## Excerpted text
+++

Q: What is sbosrcarch?

A: sbosrcarch is "The SlackBuilds.Org Source Archive". It contains copies
   of the source files listed in the .info files for all (or almost all)
   the builds on SlackBuilds.org.

   sbosrcarch is also the name of the software that created and maintains
   the archive (more about this later, near the end of this FAQ).

Q: What is sbosrcarch for?

A: It's intended to be a backup location for source files that can't be
   downloaded. This happens mainly for these reasons:

   - The upstream web site goes down, is moved, or has connectivity
     issues (intermittent or long-term).
   - Upstream moves or removes the source, when they release a new version.

   Also, the archive is hosted on a fast, well-connected host. Sometimes
   you might choose to use the archive just for faster downloads.

   A side benefit of the archiving process is that the archive maintenance
   software produces a log of failed downloads, which can then be sent
   to the slackbuilds-users mailing list and/or build maintainer so it
   can be fixed quickly.

Q: Who is responsible for sbosrcarch?

A: The archive server is operated by Darren Austin, aka "Tadgy"
   on Freenode IRC. The archive script was written by B. Watson, aka
   "Urchlay" on Freenode. Both of us keep an eye on the logs and keep the
   archive healthy.

   The best way to contact us is using an IRC client to connect to
   Freenode and join the ##slackware or #slackbuilds channel.

   We can also be reached by email:

   B. Watson <yalhcru@gmail.com>
   Darren Austin <mirrors (at) slackware.uk>

   Please read this entire FAQ before asking us questions. Chances are,
   you'll find the answer here. If not, or if the answer isn't clear
   enough, we'll be happy to help.

   Note that the SlackBuilds.org team is NOT responsible for the
   archive. PLEASE don't bother them with questions about sbosrcarch,
   they're already busy enough maintaining the actual SlackBuilds site!
   Same goes for individual build maintainers.

Q: Why create a giant archive like this? Isn't it better to fix the
   SlackBuilds whose sources can't be downloaded?

A: Sort-of. Yes, if a SlackBuild references a no-longer-existing
   source download URL, it should be updated. Usually the SlackBuild
   maintainer is responsible for this. Sometimes the SBo admins take
   care of it instead. Sometimes, it takes longer than expected to
   update a SlackBuild: the new version uses a different build system,
   or requires some dependency to be updated first, or the maintainer
   is too busy with Real Life and can't spare the time just at the moment.

   Once the build is updated, it still doesn't appear instantly on the
   site. It has to sit in the "pending" queue until it's been reviewed by
   the admins, and then in the "ready" queue until the next public update.

+++

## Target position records
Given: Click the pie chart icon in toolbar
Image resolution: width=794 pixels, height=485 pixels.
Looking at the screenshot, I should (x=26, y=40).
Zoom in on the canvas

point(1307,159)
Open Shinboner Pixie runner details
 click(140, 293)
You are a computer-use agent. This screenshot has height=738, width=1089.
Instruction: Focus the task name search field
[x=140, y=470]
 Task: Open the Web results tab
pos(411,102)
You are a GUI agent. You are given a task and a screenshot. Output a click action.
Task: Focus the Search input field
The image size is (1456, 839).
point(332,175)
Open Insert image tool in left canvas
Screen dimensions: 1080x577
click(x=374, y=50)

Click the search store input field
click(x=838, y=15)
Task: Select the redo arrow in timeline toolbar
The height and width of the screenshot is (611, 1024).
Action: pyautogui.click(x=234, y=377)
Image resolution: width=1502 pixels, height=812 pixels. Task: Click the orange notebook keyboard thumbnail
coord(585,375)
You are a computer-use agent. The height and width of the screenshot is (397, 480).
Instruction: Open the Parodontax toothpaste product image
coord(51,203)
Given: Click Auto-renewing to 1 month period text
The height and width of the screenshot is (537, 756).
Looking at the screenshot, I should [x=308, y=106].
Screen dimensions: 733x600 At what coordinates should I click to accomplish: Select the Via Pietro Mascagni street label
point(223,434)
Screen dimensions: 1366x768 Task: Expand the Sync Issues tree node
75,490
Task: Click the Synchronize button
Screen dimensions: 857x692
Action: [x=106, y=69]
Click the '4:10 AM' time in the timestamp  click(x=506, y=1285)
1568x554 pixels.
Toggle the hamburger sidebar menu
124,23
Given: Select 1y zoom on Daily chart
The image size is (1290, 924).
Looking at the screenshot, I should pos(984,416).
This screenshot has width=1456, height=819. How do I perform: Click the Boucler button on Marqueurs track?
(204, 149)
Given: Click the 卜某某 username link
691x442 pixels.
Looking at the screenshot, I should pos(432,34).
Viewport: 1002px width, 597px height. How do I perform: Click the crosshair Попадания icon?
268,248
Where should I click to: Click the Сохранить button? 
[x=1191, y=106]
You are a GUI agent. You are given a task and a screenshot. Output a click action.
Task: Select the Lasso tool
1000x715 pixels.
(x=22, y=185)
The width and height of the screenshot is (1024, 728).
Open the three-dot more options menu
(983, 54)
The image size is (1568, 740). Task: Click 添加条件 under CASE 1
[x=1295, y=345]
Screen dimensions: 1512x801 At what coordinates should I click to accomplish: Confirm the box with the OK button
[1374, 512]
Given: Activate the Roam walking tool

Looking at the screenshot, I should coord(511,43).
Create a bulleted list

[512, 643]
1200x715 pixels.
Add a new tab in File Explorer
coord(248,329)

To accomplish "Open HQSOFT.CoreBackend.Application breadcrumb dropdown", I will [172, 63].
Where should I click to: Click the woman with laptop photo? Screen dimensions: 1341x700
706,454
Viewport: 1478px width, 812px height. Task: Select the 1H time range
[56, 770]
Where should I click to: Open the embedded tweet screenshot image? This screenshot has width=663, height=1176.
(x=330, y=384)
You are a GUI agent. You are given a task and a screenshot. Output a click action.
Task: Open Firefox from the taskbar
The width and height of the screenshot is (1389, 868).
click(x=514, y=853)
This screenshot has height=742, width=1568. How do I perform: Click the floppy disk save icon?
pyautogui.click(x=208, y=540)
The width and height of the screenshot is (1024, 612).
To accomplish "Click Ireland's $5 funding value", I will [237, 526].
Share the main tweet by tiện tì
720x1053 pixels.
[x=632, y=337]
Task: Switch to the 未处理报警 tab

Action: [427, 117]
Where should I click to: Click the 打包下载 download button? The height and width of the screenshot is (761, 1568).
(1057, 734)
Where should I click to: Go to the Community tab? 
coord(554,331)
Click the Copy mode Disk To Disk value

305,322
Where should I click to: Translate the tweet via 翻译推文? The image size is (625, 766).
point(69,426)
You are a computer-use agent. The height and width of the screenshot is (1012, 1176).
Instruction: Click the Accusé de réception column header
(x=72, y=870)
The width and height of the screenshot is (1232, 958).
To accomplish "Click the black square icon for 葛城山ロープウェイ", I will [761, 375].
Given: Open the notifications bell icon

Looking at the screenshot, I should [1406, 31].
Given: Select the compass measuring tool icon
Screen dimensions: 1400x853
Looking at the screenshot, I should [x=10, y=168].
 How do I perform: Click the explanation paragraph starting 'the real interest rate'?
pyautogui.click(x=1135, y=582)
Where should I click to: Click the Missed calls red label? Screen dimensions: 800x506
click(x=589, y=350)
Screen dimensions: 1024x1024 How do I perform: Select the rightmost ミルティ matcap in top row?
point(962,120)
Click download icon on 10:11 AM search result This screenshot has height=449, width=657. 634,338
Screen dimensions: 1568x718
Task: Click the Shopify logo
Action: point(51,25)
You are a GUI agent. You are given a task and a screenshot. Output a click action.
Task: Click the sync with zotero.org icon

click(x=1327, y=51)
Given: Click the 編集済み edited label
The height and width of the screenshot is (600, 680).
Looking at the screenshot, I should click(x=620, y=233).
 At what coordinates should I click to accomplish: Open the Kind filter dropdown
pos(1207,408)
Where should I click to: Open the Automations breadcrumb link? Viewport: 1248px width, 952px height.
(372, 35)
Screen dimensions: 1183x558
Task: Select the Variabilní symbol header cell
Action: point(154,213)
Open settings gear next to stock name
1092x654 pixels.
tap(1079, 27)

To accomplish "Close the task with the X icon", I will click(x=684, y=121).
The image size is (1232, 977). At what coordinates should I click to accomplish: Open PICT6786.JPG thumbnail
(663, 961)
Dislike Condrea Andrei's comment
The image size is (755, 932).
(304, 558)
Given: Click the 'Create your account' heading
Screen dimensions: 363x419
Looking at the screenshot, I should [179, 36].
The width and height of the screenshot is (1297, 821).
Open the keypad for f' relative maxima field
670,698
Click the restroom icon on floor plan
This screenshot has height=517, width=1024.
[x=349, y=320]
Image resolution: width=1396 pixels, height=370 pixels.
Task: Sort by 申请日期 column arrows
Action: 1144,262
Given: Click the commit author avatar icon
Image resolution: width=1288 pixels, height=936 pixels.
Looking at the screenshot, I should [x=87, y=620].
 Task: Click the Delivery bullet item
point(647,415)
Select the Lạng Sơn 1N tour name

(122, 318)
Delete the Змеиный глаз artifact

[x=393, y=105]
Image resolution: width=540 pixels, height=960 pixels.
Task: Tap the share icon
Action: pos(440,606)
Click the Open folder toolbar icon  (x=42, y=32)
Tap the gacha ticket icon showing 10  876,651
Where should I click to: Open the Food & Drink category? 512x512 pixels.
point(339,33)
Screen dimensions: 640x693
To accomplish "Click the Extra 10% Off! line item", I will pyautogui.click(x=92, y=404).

+++

## Directives
- 1) According to the sbosrcarch FAQ, who wrote the archive script?
- 2) Decide whether each statement agrees with the sbosrcarch FAQ, answering yes or no and quoting the words that settle it. (a) The SlackBuilds.org team is responsible for the archive. (b) Darren Austin operates the archive server. (c) An updated build appears on the site without any review.

## Solutions
- 1) B. Watson, aka "Urchlay" on Freenode.

- 2)
(a) No: "Note that the SlackBuilds.org team is NOT responsible for the archive."
(b) Yes: "The archive server is operated by Darren Austin"
(c) No: "It has to sit in the "pending" queue until it's been reviewed by the admins"